** Stored items **
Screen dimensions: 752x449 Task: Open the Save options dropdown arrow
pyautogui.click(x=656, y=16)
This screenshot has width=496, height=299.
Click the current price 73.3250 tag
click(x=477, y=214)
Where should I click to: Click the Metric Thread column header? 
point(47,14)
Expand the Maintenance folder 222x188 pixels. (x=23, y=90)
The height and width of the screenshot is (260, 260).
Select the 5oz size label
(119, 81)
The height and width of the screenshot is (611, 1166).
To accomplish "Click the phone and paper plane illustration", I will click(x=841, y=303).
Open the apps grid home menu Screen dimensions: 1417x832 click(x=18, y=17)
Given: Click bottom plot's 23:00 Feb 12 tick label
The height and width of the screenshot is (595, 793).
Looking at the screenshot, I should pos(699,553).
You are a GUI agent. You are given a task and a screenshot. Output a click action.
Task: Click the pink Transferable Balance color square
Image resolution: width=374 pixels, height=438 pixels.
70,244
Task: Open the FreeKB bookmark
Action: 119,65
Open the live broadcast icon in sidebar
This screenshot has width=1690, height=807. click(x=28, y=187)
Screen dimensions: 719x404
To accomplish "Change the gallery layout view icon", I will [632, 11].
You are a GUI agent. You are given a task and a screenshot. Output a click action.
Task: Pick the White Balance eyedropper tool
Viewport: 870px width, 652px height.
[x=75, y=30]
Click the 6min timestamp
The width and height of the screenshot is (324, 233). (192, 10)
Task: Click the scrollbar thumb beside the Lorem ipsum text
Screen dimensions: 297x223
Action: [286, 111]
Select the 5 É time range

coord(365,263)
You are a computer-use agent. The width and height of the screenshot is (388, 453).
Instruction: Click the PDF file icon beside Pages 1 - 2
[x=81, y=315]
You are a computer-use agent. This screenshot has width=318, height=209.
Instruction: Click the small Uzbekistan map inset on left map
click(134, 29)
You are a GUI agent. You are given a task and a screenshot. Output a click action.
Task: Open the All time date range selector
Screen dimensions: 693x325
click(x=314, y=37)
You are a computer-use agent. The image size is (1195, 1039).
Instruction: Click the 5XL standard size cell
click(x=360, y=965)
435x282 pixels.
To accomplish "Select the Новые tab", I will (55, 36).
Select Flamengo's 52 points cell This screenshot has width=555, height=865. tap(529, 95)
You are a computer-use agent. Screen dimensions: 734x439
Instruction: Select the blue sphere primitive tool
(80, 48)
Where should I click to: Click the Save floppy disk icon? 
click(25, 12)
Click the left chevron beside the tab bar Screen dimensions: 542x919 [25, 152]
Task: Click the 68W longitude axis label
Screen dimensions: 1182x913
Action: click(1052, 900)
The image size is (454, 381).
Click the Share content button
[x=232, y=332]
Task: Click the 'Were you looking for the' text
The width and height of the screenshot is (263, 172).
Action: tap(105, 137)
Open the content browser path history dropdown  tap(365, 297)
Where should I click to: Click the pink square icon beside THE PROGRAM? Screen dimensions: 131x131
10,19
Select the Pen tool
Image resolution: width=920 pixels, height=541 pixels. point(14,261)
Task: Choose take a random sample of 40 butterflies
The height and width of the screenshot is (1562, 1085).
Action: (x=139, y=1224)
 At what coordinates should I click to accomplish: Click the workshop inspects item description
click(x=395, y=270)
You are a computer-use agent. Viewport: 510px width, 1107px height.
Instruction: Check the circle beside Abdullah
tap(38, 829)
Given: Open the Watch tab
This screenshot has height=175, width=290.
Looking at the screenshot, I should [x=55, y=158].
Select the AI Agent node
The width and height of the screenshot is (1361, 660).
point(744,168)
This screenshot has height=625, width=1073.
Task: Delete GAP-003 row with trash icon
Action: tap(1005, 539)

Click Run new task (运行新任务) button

** Problem to solve **
Every line above from the line with "The height and width of the screenshot is (260, 260)." to the line with "Given: Click bottom", inclusive, must be returned exactly; no other line belongs in the reply.

** Output of the task **
The height and width of the screenshot is (260, 260).
Select the 5oz size label
(119, 81)
The height and width of the screenshot is (611, 1166).
To accomplish "Click the phone and paper plane illustration", I will click(x=841, y=303).
Open the apps grid home menu Screen dimensions: 1417x832 click(x=18, y=17)
Given: Click bottom plot's 23:00 Feb 12 tick label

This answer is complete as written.